We evaluated both experiments with a 6D object pose estimation task, with a manually-labelled real-world dataset. This not only evaluates sim-to-real for a pose estimation module within a wider control pipeline but also is a proxy to end-to-end control methods which implicitly localise important objects within an image.
Results
Experiment #1 Rendering Quality
This experiment aims at studying the impact of the simulator’s fidelity on the overall model’s performance in the real world. More precisely, our focus is on finding answers to the following three questions:
1) How critical is the quality of the simulator for achieving successful sim-to-real transfers?
2) What is the effect that each simulation parameter has on the overall sim-to-real transfer performance?
3) What is the optimal trade-off of low-quality and high-quality images given a fixed amount of rendering time?
To achieve this, we collected eight different training datasets, that vary in terms of five different parameters. In the above figure, we visually show the difference between the eight quality levels.
In the following table, we show the results obtained upon testing these models in the real world, where we can see a very strong relationship between the quality of the renderer, and the sim-to-real transfer performance.
However, we observed by experiments that rendering a single high-quality image (level 8) requires more than triple the time when compared to the low-quality one (level 1). Thus, we also proposed to combine low-quality images with high-quality images, and found, as shown in the below figures, that for the same overall rendering time, it is more important to have a high percentage of high-quality images, than low-quality images.
Experiment #2 Randomisation Type
In this experiment, we examine the performance of models trained with high-quality synthetic images (level 8), when tested in varied and cluttered real-world environments. More precisely, we assesd the significance of different randomisation settings to the models’ transferability to the real world. Our focus is on answering the following three questions:
1) What elements are most important to randomise while collecting the training data?
2) How does the performance of the models change as we increase the training dataset size?
3) How robust are the trained models to never-seen backgrounds and distractors?
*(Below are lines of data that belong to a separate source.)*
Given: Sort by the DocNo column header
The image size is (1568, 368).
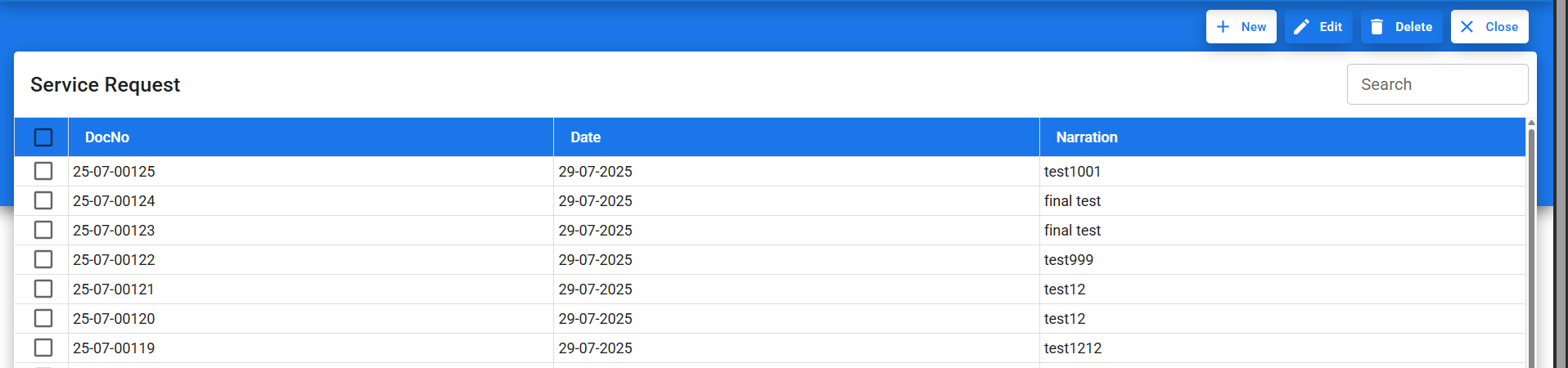Looking at the screenshot, I should pos(107,137).
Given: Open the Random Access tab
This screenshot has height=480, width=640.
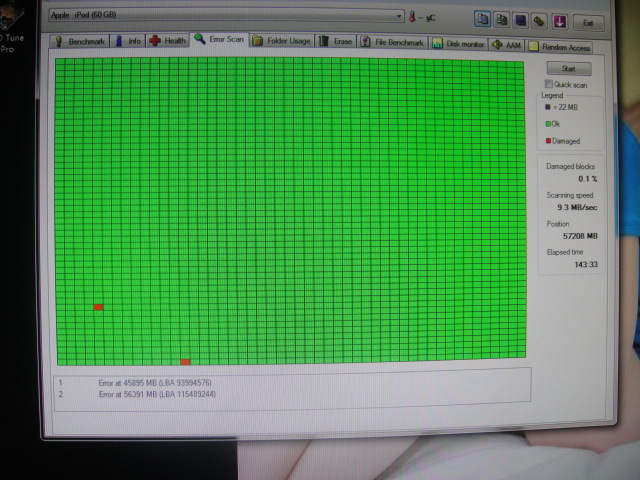Looking at the screenshot, I should [560, 47].
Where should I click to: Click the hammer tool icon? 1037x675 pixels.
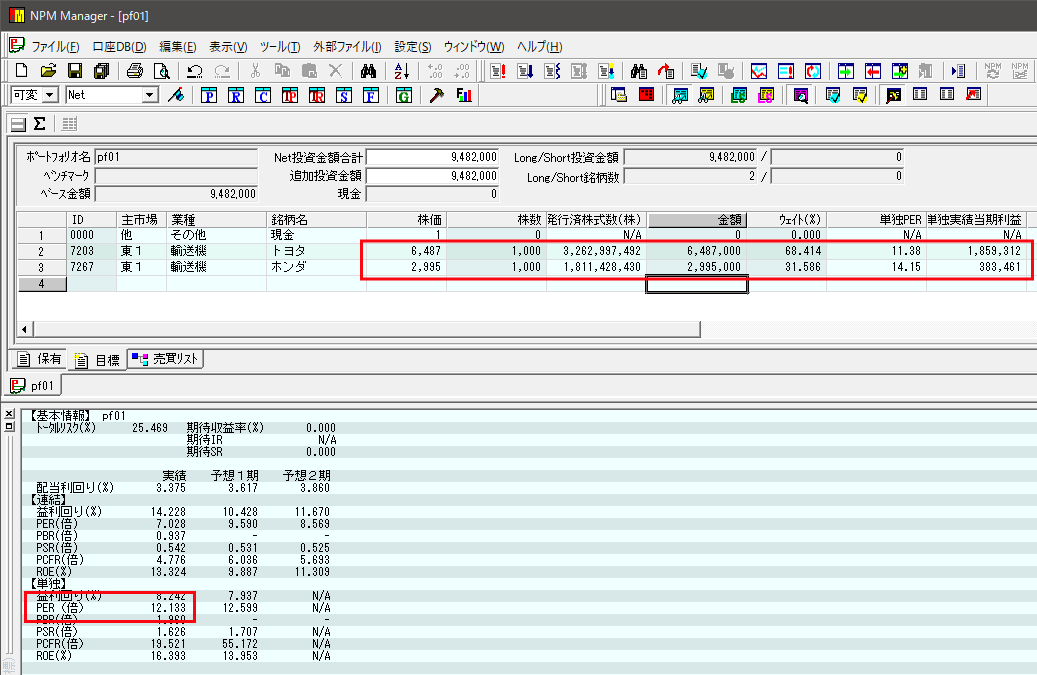pyautogui.click(x=436, y=96)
We concluded that randomising both factors (textures and distractors) is important for generalising to novel environments with never-seen distractors and backgrounds. We have also found, as expected, that there is a strong relationship between the training dataset size and the sim-to-real transfer performance.
Qualitative Analysis
We observed that our models when trained with both textures and distractors are robust to changing environments and can generalise accurately to the real world. In the below figures, we show some successful examples when the model precisely estimated the 6D pose of the target object, in spite of the novel backgrounds and distractors.
Despite the promising results, the model was not able to accurately estimate the pose of the target object, as shown in the examples below, when another distractor of the same colour is presented in the environment. Further, extremely cluttered environments and dark scenes posed a challenge to the model.
We believe that these conclusions can now be used by others in designing their own domain randomisation datasets, with a view towards achieving optimal sim-to-real performance for a given amount of dataset generation time.